(Available records Opens)

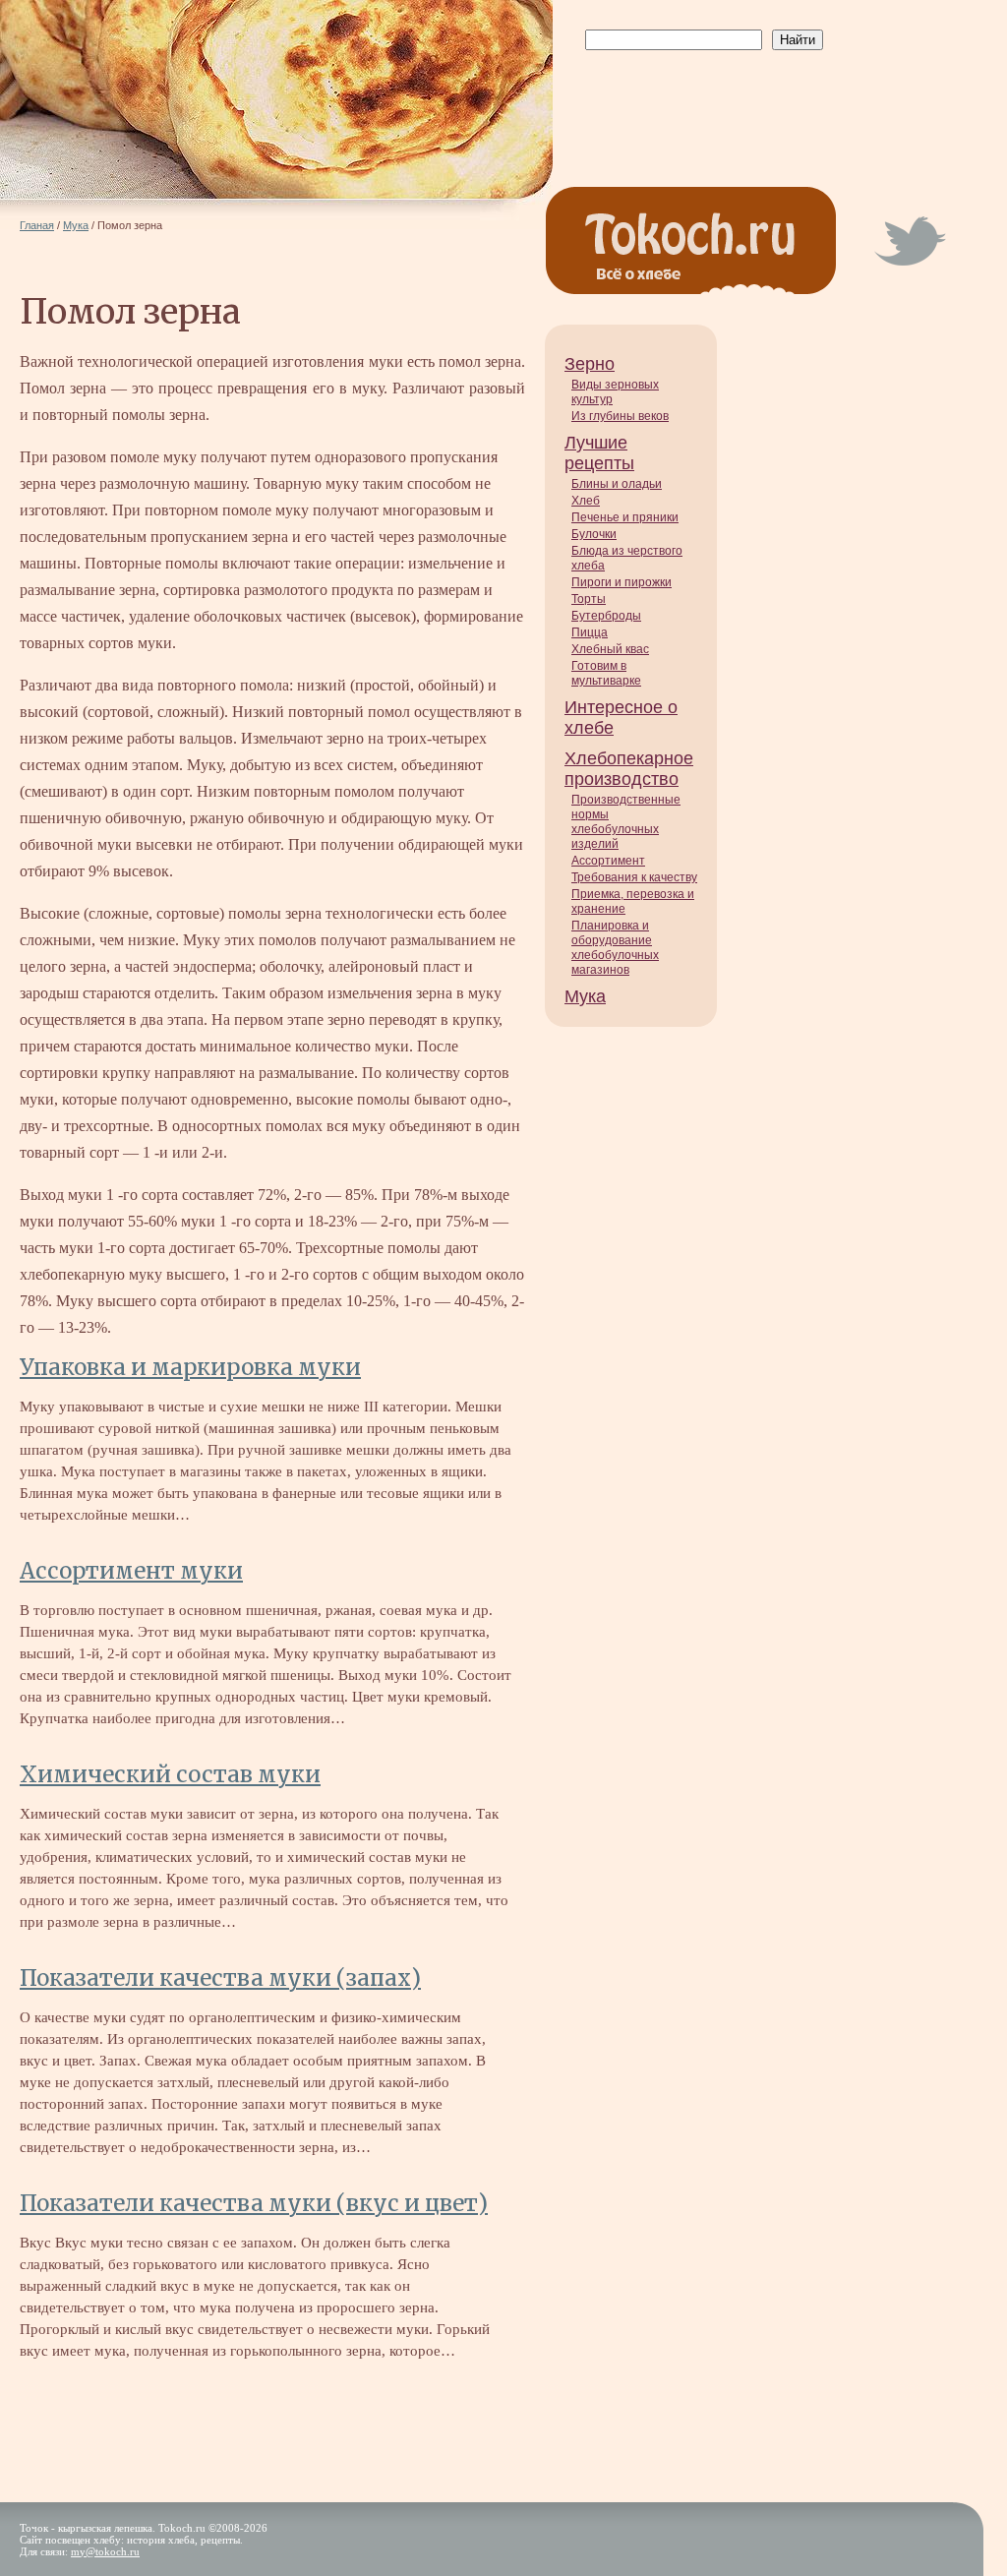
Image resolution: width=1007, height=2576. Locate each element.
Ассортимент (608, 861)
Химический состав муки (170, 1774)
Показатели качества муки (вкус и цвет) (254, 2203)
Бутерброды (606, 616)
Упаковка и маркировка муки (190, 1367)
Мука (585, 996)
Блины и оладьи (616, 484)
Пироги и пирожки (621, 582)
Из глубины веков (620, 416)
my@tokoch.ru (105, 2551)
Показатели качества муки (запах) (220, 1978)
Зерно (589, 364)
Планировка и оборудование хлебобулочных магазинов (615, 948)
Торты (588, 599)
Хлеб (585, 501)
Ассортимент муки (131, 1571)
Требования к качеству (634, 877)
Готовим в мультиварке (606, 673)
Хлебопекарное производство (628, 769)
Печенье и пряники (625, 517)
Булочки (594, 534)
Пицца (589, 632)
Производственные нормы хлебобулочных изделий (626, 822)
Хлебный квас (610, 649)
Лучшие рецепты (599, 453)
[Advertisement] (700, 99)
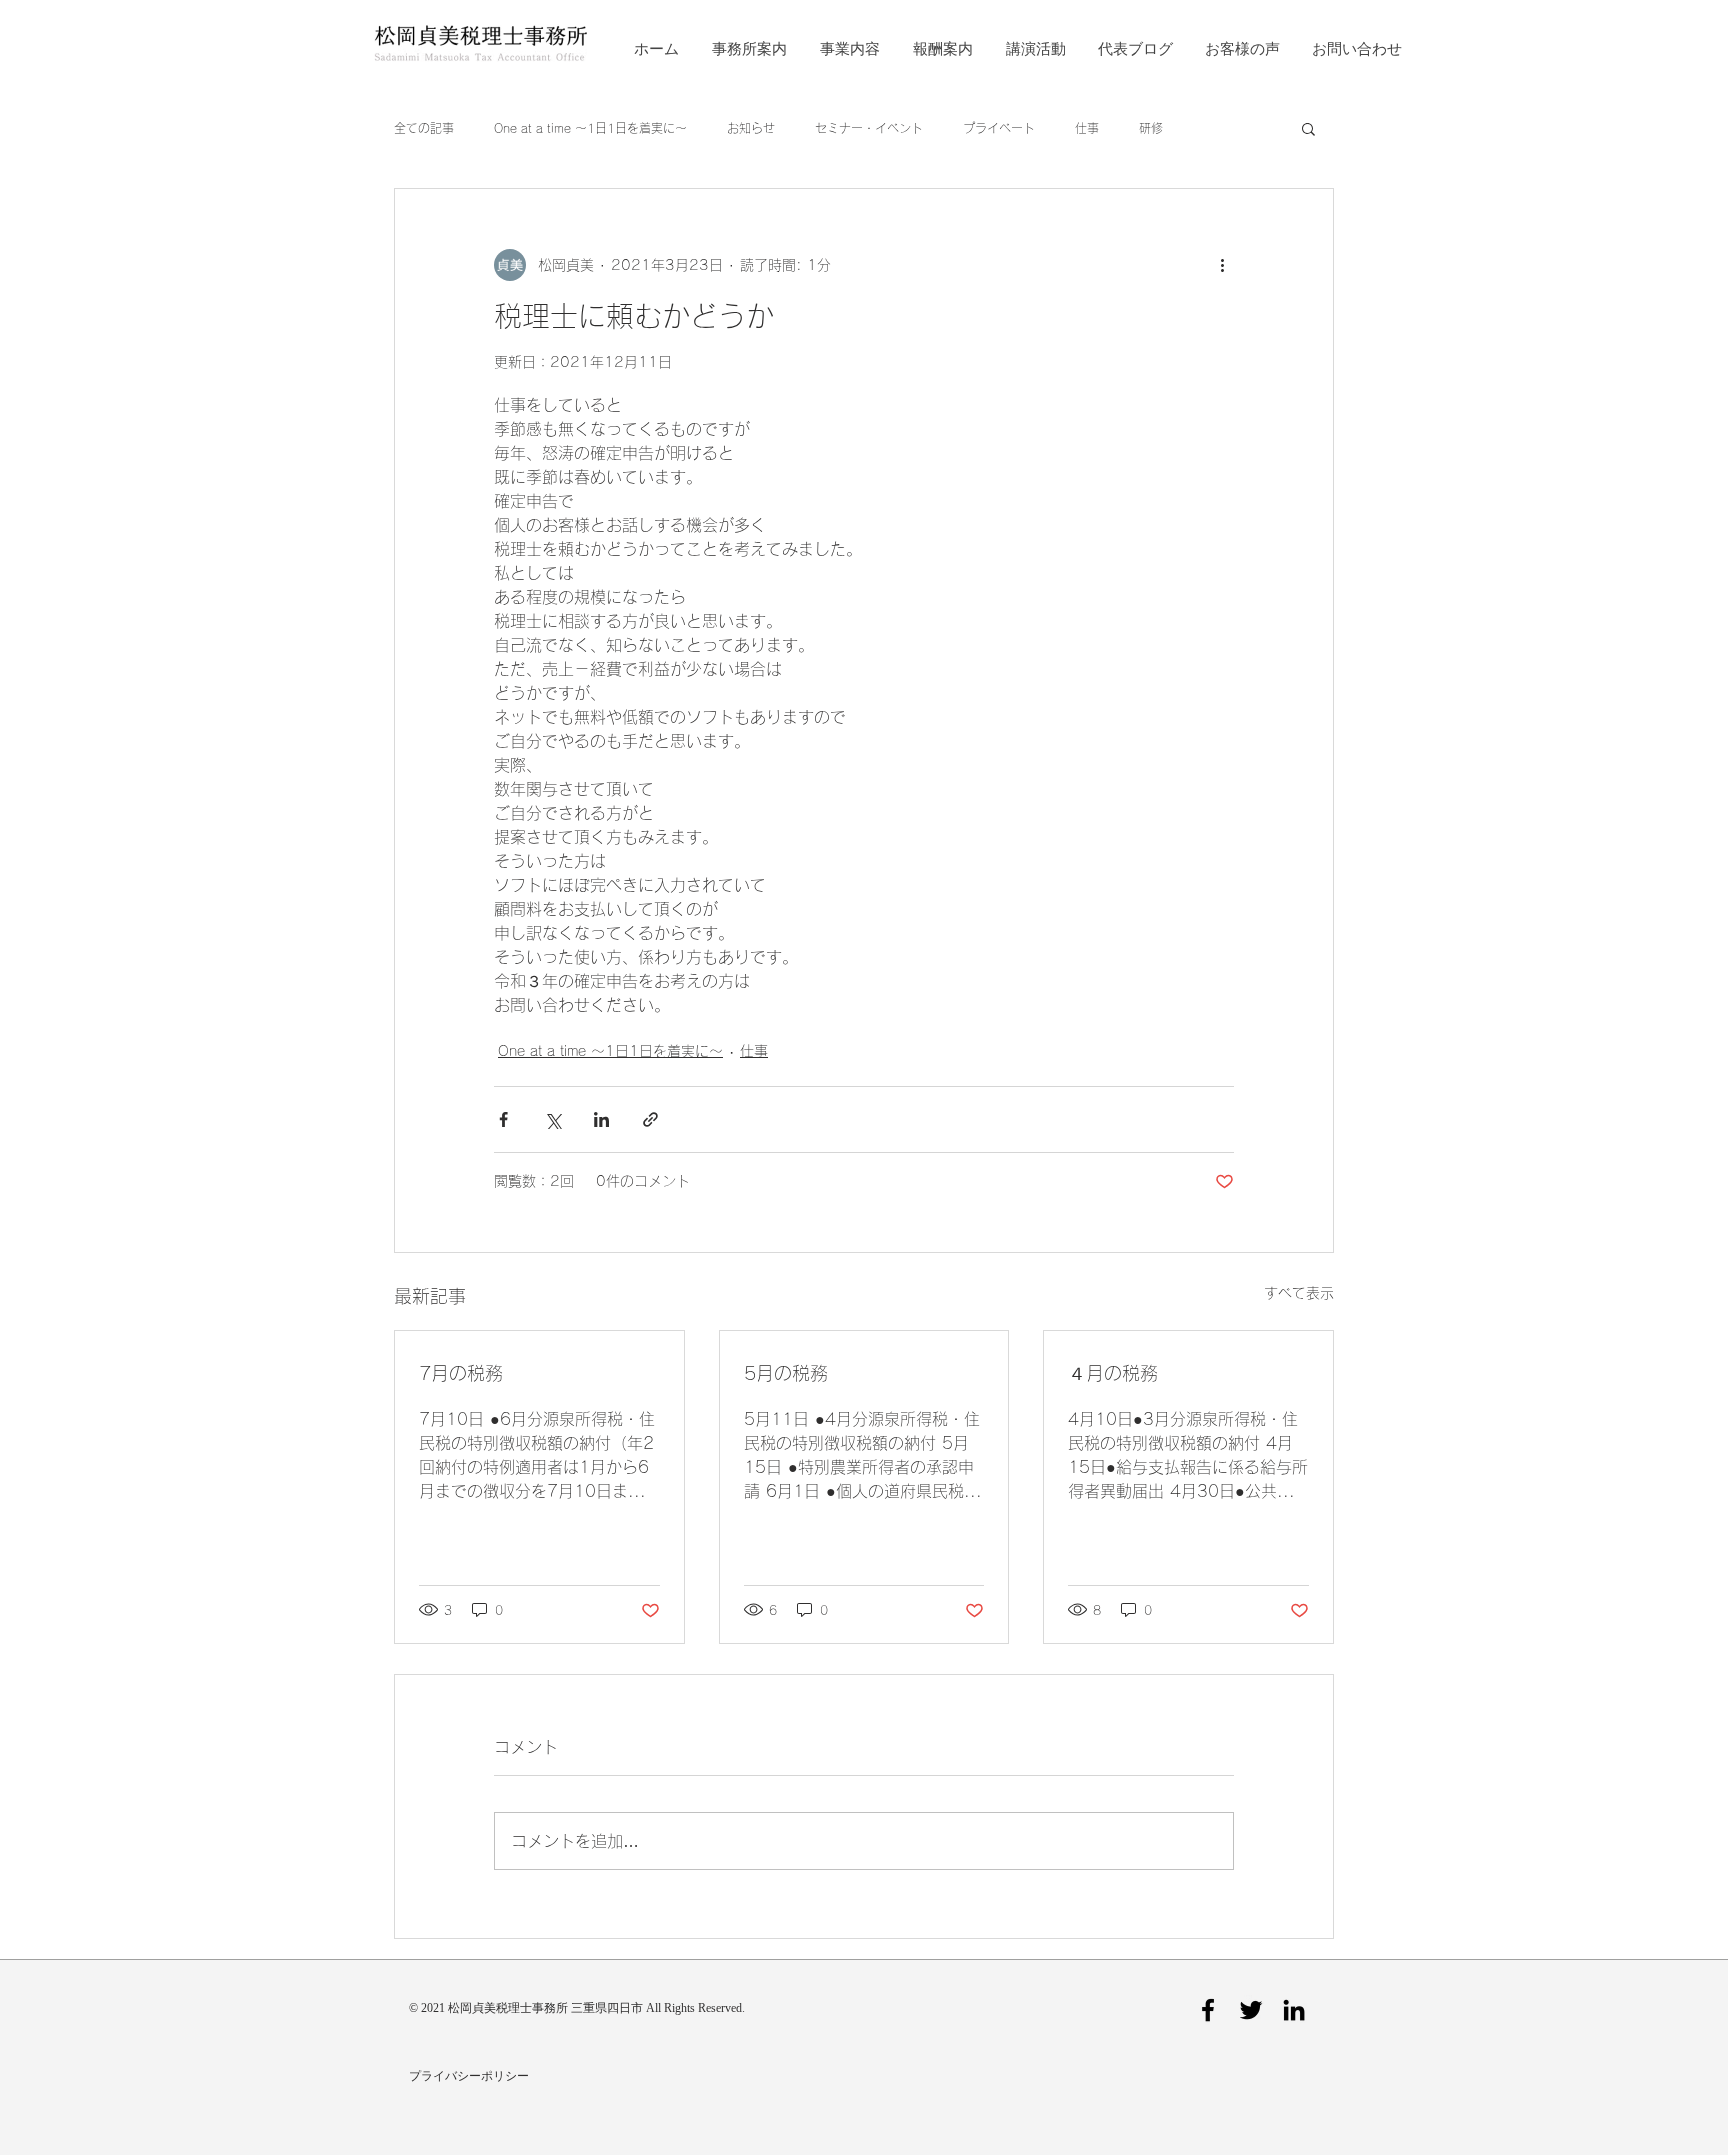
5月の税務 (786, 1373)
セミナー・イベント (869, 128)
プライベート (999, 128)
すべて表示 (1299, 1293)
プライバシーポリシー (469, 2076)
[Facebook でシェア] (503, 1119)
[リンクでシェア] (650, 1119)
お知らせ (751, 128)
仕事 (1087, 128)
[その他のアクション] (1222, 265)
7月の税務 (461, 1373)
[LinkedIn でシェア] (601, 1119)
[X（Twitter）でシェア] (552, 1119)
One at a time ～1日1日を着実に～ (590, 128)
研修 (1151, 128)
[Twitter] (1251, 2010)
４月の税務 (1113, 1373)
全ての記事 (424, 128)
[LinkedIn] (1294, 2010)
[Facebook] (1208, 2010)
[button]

(Available records Closes)

▶ **Exercise prompt**
The answer should contain nothing but the lines from the top of the data above through the line containing "Пицца (589, 632)", copied exactly, with no images.

▶ **Output below**
Image resolution: width=1007, height=2576. Locate each element.
Ассортимент (608, 861)
Химический состав муки (170, 1774)
Показатели качества муки (вкус и цвет) (254, 2203)
Бутерброды (606, 616)
Упаковка и маркировка муки (190, 1367)
Мука (585, 996)
Блины и оладьи (616, 484)
Пироги и пирожки (621, 582)
Из глубины веков (620, 416)
my@tokoch.ru (105, 2551)
Показатели качества муки (запах) (220, 1978)
Зерно (589, 364)
Планировка и оборудование хлебобулочных магазинов (615, 948)
Торты (588, 599)
Хлеб (585, 501)
Ассортимент муки (131, 1571)
Требования к качеству (634, 877)
Готовим в мультиварке (606, 673)
Хлебопекарное производство (628, 769)
Печенье и пряники (625, 517)
Булочки (594, 534)
Пицца (589, 632)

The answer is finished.